What Kind of Programming Is Natural Language Programming? (dsyme.net)

🤖 AI Summary
Natural Language Programming (NLP, here meaning programming by prose prompts) should be thought of as constraint or orchestration programming rather than a replacement for precise imperative/functional code. Well‑written natural language shapes goals, bounds and preferred behaviors without enumerating exact control flow — it supplies useful generality, not formal precision.
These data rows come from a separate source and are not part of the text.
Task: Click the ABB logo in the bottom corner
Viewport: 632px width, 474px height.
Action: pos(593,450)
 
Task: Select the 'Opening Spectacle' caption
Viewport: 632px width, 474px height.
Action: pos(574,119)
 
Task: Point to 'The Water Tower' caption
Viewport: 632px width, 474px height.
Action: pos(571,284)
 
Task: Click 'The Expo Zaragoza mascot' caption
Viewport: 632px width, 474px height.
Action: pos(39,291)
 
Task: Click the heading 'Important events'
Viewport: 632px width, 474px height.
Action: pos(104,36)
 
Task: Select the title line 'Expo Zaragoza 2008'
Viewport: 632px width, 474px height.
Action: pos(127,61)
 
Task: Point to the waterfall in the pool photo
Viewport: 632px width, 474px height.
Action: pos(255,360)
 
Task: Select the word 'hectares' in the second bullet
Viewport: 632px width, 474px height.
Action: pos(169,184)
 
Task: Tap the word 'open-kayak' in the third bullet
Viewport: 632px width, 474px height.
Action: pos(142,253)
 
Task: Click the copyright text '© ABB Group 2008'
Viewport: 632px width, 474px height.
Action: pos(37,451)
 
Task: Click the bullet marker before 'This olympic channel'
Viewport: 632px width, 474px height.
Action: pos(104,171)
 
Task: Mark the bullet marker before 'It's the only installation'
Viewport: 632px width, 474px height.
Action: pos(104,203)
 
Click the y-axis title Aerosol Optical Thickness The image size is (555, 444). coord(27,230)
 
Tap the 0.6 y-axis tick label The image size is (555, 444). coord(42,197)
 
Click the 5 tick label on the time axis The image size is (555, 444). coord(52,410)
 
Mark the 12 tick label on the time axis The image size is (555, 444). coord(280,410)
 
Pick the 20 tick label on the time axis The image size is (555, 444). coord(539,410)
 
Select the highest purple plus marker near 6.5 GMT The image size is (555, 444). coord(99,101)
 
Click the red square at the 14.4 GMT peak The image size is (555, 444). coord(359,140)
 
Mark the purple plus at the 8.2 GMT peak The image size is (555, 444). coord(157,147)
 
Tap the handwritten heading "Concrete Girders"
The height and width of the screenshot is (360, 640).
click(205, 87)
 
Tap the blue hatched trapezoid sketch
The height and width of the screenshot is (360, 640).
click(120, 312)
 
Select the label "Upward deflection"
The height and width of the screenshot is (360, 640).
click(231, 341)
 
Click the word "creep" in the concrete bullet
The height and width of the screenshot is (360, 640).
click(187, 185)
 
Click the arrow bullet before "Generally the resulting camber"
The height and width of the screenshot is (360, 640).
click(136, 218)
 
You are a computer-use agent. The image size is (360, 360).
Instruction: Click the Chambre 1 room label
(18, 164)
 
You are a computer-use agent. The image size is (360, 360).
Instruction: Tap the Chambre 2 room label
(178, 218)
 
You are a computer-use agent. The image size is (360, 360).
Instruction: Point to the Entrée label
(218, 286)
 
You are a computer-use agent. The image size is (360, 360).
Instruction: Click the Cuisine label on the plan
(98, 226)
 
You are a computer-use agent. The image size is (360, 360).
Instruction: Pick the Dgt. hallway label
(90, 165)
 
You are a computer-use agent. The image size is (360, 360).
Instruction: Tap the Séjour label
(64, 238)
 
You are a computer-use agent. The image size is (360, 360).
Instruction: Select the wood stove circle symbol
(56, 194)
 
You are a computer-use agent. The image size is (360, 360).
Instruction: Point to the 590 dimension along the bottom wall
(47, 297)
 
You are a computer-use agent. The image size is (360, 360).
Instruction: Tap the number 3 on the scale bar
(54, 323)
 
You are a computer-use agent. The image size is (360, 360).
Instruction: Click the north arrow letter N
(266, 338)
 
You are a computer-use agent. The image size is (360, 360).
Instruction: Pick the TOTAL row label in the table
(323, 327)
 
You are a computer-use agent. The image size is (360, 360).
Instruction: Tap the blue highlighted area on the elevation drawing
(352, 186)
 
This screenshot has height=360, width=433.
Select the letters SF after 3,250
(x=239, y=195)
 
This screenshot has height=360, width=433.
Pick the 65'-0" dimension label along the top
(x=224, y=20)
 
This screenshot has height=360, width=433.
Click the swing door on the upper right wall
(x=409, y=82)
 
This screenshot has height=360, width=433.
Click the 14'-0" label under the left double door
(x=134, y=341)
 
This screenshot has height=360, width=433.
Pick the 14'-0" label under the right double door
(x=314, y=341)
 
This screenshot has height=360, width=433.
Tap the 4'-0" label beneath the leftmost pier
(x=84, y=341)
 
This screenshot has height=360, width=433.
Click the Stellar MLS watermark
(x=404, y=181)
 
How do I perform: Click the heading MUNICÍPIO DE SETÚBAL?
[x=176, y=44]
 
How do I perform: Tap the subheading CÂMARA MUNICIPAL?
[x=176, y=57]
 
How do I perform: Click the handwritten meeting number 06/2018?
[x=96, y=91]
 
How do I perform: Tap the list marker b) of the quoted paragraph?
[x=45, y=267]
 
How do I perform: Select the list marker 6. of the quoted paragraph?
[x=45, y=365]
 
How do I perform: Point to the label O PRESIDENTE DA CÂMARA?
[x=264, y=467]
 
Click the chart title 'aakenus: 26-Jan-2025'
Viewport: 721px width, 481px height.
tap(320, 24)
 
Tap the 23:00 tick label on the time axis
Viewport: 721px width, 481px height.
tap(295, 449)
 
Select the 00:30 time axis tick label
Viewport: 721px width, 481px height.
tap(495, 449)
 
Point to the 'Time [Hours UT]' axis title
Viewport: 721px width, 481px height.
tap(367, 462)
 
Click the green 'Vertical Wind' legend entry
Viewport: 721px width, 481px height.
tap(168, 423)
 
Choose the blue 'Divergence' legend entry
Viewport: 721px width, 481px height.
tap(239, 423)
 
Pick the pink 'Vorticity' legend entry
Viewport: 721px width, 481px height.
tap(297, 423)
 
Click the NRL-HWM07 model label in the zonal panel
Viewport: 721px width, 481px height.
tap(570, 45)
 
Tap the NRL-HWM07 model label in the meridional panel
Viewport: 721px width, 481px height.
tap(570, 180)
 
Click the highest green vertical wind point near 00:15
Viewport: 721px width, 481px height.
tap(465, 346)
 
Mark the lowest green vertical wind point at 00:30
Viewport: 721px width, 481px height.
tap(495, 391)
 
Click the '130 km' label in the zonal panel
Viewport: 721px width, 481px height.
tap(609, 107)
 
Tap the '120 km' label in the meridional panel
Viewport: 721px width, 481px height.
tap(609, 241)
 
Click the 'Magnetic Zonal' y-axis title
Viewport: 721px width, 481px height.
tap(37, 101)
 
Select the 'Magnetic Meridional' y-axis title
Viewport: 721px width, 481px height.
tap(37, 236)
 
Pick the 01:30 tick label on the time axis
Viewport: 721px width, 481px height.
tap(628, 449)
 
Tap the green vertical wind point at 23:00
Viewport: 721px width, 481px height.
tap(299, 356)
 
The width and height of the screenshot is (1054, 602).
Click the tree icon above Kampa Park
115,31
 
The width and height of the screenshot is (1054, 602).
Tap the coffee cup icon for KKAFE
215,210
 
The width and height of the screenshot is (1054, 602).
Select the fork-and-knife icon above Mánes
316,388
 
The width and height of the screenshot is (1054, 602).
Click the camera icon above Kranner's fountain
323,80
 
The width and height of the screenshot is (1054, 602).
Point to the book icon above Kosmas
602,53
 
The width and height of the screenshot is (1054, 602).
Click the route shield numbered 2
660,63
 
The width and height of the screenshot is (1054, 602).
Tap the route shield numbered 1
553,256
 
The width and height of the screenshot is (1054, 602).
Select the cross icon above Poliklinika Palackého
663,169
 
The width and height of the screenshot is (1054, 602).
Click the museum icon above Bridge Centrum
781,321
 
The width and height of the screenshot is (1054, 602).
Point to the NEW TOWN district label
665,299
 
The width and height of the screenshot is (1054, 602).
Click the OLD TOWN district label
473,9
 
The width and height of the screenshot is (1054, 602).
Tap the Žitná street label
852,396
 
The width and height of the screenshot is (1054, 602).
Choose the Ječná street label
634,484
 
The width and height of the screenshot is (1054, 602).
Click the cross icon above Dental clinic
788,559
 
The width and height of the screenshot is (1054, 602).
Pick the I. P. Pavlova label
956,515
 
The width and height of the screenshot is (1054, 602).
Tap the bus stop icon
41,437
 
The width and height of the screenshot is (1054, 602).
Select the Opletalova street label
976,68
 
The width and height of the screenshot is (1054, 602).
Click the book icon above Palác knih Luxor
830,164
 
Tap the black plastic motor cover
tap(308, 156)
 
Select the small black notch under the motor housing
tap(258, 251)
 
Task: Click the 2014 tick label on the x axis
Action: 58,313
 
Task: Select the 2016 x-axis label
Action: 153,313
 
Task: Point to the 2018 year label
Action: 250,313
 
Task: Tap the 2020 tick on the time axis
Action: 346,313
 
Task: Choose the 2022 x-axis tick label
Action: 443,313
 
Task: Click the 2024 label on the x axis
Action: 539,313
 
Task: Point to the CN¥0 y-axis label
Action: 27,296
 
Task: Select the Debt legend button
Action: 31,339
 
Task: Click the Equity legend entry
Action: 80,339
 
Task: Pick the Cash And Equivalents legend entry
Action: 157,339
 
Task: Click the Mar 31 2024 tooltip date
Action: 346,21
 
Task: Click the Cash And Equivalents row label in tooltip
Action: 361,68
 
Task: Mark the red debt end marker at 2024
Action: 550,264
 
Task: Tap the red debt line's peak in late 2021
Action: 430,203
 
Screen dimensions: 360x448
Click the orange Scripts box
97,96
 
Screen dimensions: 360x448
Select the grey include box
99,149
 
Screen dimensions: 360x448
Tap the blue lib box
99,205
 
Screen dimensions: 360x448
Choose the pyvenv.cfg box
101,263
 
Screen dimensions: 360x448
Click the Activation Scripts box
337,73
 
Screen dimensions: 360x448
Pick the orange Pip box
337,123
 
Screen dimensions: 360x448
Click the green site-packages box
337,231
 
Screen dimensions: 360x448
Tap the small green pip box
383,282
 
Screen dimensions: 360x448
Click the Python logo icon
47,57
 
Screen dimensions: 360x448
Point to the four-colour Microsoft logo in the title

That makes it ideal for high‑ambiguity, high‑context decision problems (the “Concierge Robot” example: “get me to the airport on time”) where an LLM + tools can ingest calendar, traffic, booking APIs and human messages and make decisions on demand. Precision‑purists (Dijkstra’s Ghost) worry about loss of verifiability, but that critique confuses the wrong use case: natural language’s ambiguity is often the feature, not the bug. Practically, NLP is most valuable in three domains: agentic orchestration workflows (e.g., GitHub Agentic Workflows for CI/QA automation), guided generation (semi‑ephemeral specs or PRDs used to synthesize boilerplate code), and short‑lived task programming (ad hoc “vibe” coding). Key technical implications: systems must be agent architectures with tool access, runtime decision logic, and on‑demand interpretation rather than compile‑time concretization; some ambiguities should be resolved upfront (budget, safety constraints) while others are intentionally left general. Costs include latency, reliability and tooling complexity; limits include domains requiring provable correctness or tight performance. Teaching should emphasize when constraint‑style NLP is appropriate, how to encode essential constraints, and when to fall back to traditional precise programming.